=== Excerpted text ===
So from here on end, it will be good for you to forget what beauty magazines, cosmetic salespeople, and aestheticians tell you about the four skin types. It’s about time you go beneath the surface and really know what your skin is about.

First off, know the factors that Influence your skin type. This can get tricky since almost everything can influence your skin and the condition it’s in. Just looking and feeling your face is not enough to determine your skin type. To get an effective evaluation of your skin, consider the following.

The first set of factors affecting your skin are those within your own body. Hormonal changes brought on by your body’s development influence your skin to a huge extent. For women, the menstrual cycle can cause drastic changes on the skin. The same goes for periods of pregnancy and menopause. Men are also subject to these influences, especially in the puberty stage as hormones causes the body to develop.

Your genes also influence the propensity to acquire a certain skin condition that is characteristic of your parents’ own skin types. However, as their skin is also influenced by different factors, your skin and theirs may not necessarily be the same.

Lifestyles and habits also affect your skin and while these may seem external to your body, the way you conduct daily activities such as diet, exercise, smoking and drinking habits influence your body and therefore your skin as well.

Other influences affecting your skin lie outside your body such as weather and climate as well as your skin-care regimen of choice. The climates of areas you spend prolonged periods in influence how your body reacts. Cold climates tend to cause dry skin and flaking where as humid areas cause excessive sweating and oil production.

The skin care products you choose also affect your skin condition. Using creams or moisturizers that have too much emollients will cause your skin to be oily whereas strong cleansers and exfoliates result in dry, sensitive skin.

Now that you know what influences your skin, it is time to know what condition it is in.

First of all, don’t evaluate your skin right after you’ve washed your face. This is because your skin is reacting to the water and cleansers you’ve put on it. Wait four to five hours after you’ve washed. This will give your skin time to recover from the cleansing and allow it to resume its “normal” activity. Also try to do this on a day you had not worn any makeup or put on creams so a more accurate evaluation can be made.

Take a piece of facial tissue and press it on different areas of your face. Hold the tissue against the light and if blotches can be seen, then you have oily skin. This is the reason why you should carry out this assessment when you are not wearing makeup or moisturizers since the oil may be caused by these substances.

If the general area of your face appears dry, feels tight and can see patches of skin flakes, then you are dealing with dry skin. On the other hand, if you observe that some areas are both dry and oily then you have combination skin.
===
→ Work item
Answer these questions using the skin-type text:
1. What do cold climates tend to cause?
2. How long should you wait after washing your face before evaluating your skin?
3. What skin type is indicated if blotches show on the tissue when it is held against the light?
Answer from the skin-type text alone.
=== Given data ===
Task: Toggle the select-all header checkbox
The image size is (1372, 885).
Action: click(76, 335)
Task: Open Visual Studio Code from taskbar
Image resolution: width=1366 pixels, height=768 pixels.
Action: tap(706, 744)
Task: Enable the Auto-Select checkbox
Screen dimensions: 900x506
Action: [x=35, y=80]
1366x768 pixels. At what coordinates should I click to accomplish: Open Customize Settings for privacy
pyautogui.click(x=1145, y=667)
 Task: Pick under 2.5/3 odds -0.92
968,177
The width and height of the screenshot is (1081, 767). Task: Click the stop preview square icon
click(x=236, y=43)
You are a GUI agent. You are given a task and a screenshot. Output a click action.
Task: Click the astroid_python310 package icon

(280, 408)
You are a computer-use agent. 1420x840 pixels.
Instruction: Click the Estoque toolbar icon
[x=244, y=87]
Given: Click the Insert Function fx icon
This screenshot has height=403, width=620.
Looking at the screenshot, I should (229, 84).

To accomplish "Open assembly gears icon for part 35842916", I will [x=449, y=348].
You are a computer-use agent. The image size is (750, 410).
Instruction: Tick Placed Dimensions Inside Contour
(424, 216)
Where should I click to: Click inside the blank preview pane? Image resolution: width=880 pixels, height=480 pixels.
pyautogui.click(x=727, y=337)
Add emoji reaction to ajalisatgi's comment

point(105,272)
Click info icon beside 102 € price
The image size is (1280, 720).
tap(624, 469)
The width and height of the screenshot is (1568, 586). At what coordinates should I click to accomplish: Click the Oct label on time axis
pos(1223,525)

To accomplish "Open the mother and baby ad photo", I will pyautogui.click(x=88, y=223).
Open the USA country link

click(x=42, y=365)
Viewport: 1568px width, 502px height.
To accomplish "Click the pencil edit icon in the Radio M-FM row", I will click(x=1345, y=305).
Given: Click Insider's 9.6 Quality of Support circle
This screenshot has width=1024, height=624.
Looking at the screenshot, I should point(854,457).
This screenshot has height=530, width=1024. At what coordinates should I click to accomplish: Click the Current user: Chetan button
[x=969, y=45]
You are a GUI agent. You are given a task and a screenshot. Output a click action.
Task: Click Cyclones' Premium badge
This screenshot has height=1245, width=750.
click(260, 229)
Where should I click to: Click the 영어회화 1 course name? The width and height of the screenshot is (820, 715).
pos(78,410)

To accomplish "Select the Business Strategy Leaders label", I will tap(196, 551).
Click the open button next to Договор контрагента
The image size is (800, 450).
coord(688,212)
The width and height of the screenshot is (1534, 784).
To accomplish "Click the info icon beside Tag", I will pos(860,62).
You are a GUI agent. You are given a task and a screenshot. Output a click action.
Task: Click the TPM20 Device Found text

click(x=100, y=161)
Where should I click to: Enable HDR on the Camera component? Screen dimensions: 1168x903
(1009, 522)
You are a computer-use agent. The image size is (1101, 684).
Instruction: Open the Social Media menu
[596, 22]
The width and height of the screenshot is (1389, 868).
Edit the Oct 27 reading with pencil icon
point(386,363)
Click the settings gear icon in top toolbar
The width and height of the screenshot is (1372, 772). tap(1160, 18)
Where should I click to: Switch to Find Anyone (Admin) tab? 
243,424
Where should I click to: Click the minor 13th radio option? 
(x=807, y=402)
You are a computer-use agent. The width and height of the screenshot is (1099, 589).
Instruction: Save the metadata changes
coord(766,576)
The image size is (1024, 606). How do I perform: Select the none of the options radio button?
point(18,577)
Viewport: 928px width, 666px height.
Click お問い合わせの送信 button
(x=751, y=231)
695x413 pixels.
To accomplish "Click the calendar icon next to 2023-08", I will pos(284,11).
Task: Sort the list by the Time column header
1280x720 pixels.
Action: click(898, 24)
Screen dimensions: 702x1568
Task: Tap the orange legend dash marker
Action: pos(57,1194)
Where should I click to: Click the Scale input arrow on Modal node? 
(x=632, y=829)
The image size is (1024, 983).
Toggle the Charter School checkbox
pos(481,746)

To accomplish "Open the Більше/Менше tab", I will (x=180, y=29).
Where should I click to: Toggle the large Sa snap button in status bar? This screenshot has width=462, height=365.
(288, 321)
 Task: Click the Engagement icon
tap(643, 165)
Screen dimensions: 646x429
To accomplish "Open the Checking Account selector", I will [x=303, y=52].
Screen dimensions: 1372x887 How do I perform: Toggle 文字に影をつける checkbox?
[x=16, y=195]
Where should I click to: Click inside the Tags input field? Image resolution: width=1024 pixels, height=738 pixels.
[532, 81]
===
→ Solution to the problem
1. Dry skin and flaking.
2. Four to five hours.
3. Oily skin.